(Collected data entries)

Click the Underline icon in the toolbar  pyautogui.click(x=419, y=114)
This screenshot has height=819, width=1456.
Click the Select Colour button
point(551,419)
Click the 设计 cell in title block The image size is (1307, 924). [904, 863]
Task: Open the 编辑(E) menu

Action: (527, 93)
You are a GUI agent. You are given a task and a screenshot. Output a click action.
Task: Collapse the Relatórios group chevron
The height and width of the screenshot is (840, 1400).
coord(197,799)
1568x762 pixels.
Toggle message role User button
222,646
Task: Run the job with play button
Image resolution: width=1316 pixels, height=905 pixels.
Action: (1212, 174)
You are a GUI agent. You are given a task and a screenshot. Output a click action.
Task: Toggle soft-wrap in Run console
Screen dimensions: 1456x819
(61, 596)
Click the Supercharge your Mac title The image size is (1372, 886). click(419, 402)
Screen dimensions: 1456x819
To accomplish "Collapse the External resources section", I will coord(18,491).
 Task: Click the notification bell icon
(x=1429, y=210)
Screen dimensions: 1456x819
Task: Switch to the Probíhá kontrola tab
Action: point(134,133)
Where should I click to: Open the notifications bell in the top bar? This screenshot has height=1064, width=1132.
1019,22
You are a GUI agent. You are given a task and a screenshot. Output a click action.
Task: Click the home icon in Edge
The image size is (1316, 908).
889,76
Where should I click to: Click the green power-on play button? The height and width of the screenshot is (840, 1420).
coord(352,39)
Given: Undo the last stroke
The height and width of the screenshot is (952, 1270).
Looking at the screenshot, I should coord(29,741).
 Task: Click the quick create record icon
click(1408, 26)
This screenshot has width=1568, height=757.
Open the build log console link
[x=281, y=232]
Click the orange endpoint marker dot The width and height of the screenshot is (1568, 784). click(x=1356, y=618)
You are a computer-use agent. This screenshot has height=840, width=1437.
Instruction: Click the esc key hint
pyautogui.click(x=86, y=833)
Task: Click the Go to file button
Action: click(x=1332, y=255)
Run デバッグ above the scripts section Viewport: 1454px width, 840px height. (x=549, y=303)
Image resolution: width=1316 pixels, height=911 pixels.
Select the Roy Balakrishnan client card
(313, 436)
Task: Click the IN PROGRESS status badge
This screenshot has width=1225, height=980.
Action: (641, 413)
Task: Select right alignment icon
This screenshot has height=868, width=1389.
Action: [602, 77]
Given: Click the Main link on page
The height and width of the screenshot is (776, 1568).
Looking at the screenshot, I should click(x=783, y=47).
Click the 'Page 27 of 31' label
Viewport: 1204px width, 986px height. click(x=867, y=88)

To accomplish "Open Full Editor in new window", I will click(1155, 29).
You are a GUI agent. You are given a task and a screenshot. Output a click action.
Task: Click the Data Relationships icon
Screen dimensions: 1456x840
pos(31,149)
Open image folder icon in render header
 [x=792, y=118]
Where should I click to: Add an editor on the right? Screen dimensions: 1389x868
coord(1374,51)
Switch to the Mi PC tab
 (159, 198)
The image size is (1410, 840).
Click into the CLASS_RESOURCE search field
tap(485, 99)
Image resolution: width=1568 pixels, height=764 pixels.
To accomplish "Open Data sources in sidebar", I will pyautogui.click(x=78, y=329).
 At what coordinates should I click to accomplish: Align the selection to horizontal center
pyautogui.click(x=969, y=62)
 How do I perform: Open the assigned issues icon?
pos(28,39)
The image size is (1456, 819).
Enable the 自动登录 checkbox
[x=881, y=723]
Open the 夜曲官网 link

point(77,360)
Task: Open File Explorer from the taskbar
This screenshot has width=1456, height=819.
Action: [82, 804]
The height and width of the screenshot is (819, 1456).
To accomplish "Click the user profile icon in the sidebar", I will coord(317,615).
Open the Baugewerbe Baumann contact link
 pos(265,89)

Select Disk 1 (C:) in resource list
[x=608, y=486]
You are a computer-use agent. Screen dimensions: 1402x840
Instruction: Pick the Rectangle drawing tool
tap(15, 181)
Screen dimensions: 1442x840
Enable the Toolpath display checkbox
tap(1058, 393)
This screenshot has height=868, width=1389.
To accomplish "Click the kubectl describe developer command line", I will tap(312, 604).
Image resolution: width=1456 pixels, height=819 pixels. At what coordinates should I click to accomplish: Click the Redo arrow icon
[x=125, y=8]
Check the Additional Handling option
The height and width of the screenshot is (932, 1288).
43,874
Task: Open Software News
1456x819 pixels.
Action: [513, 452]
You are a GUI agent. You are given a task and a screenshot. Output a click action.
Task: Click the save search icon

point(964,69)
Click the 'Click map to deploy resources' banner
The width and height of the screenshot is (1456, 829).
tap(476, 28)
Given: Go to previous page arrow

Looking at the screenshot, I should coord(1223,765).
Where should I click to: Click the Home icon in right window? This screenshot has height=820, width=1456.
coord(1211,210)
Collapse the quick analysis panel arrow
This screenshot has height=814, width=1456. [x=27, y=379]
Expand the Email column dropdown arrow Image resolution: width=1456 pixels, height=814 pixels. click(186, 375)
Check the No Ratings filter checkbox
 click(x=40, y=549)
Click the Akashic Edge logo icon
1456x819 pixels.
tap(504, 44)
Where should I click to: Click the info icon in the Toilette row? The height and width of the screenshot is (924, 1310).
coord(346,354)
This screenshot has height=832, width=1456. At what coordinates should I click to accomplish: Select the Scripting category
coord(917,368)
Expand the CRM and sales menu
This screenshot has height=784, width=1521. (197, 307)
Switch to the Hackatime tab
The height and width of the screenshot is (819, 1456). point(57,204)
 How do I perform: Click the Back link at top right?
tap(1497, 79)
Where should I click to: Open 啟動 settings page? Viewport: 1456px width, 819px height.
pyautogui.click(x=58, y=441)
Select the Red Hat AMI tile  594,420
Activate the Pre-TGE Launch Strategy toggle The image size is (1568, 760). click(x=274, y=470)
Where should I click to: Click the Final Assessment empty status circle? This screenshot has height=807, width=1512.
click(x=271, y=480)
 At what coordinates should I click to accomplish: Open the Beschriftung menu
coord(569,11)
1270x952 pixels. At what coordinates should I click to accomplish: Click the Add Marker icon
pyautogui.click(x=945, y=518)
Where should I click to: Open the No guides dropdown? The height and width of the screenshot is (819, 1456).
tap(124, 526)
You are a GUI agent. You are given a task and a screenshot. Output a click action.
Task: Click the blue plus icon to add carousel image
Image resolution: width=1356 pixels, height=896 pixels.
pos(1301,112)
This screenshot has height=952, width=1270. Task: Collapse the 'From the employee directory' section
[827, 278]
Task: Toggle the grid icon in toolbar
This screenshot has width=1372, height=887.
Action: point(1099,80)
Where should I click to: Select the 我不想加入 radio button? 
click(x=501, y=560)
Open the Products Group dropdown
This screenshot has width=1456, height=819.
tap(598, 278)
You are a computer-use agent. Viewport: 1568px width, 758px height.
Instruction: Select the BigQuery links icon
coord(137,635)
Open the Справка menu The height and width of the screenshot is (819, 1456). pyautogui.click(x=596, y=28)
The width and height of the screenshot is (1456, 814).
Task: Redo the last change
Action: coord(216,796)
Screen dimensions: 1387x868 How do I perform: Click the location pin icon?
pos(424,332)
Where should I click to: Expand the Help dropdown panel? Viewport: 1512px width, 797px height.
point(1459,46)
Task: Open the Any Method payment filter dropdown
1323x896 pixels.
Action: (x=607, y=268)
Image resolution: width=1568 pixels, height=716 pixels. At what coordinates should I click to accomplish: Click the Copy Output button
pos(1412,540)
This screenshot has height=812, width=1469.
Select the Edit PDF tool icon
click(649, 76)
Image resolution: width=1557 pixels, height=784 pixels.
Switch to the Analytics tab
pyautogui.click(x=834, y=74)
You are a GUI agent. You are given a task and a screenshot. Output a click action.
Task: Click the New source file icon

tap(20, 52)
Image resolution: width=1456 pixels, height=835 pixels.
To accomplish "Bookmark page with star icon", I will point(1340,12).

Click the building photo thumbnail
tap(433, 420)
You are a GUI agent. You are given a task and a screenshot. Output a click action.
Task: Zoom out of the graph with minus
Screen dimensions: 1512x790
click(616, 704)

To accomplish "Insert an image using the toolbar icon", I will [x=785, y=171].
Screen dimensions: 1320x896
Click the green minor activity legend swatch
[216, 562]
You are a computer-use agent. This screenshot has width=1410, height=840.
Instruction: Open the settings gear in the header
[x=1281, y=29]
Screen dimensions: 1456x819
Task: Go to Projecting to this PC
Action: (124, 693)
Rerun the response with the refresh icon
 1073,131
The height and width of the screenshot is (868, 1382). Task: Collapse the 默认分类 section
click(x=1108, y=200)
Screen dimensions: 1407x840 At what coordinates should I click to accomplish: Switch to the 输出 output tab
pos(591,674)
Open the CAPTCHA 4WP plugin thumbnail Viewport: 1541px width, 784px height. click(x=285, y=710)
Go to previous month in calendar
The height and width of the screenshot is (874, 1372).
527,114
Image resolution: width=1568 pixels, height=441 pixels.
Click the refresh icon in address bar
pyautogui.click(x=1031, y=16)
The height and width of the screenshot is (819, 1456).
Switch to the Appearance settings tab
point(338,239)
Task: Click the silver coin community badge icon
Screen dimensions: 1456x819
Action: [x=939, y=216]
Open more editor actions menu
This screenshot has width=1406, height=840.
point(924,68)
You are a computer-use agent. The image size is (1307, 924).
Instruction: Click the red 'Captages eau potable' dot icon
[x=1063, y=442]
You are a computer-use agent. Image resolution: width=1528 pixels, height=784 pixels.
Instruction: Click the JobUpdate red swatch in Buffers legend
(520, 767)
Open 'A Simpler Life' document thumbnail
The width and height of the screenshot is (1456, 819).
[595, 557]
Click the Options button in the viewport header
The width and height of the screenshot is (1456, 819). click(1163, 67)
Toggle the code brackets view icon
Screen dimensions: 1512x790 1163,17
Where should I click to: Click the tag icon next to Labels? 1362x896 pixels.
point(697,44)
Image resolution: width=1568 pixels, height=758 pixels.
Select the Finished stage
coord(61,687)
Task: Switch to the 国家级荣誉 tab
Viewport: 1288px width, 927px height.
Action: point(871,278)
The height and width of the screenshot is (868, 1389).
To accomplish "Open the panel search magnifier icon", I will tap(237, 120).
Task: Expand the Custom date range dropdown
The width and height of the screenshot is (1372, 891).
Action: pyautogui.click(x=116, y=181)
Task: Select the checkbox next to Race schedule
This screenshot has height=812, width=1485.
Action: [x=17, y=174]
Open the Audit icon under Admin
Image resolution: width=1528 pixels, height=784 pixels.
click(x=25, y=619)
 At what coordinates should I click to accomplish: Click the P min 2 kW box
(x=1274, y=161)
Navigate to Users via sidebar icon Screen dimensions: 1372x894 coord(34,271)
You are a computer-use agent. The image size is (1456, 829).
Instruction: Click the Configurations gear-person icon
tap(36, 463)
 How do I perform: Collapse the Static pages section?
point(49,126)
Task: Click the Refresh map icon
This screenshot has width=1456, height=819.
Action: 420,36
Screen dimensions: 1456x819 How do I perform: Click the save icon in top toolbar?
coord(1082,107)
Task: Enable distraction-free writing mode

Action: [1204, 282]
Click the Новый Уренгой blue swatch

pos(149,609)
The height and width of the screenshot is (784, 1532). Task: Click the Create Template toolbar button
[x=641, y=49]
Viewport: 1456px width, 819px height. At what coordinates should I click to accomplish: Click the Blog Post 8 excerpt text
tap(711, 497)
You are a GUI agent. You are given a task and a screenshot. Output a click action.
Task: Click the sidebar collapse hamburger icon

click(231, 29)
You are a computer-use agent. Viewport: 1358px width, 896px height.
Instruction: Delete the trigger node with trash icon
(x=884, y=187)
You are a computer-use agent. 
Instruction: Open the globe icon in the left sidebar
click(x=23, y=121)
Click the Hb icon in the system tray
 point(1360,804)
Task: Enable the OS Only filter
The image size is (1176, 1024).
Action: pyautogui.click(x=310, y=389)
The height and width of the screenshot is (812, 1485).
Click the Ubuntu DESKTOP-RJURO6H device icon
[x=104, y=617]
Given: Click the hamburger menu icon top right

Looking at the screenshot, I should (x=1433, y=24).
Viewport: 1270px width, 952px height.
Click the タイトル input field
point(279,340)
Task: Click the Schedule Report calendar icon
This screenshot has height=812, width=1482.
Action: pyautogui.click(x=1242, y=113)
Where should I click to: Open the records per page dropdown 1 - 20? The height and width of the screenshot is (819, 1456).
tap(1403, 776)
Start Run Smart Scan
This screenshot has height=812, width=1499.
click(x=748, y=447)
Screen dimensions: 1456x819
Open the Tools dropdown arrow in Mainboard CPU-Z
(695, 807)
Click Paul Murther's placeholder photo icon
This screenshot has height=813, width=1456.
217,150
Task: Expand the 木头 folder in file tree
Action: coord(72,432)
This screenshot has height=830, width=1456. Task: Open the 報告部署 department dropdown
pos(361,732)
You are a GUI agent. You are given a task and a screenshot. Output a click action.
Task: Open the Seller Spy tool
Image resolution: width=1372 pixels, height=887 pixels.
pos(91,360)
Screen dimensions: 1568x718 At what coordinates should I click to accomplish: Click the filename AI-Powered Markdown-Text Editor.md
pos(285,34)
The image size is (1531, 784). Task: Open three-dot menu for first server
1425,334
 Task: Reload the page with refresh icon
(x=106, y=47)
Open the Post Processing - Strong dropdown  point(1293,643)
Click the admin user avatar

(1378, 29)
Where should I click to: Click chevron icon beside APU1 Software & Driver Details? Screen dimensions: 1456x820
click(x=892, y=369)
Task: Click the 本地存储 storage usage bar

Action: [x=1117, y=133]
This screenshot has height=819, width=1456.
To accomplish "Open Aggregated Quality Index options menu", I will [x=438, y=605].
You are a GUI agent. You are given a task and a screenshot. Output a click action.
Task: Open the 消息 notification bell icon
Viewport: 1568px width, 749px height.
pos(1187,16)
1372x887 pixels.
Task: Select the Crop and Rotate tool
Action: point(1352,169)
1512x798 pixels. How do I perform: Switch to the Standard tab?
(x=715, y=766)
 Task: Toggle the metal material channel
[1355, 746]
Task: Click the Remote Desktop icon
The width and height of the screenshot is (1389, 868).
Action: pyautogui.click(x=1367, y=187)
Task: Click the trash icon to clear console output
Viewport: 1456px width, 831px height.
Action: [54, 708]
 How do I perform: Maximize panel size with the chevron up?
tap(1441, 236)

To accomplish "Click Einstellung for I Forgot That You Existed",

WHAT IS EXPECTED :: Where a line above holds the string "computer", copy that line.

REPLY ::
You are a computer-use agent. This screenshot has height=840, width=1437.
You are a computer-use agent. Screen dimensions: 1402x840
You are a computer-use agent. Viewport: 1568px width, 758px height.
You are a computer-use agent. This screenshot has width=1410, height=840.
You are a computer-use agent. The image size is (1307, 924).
You are a computer-use agent. Image resolution: width=1528 pixels, height=784 pixels.
You are a computer-use agent. The image size is (1456, 829).
You are a computer-use agent. Viewport: 1358px width, 896px height.
You are a computer-use agent. 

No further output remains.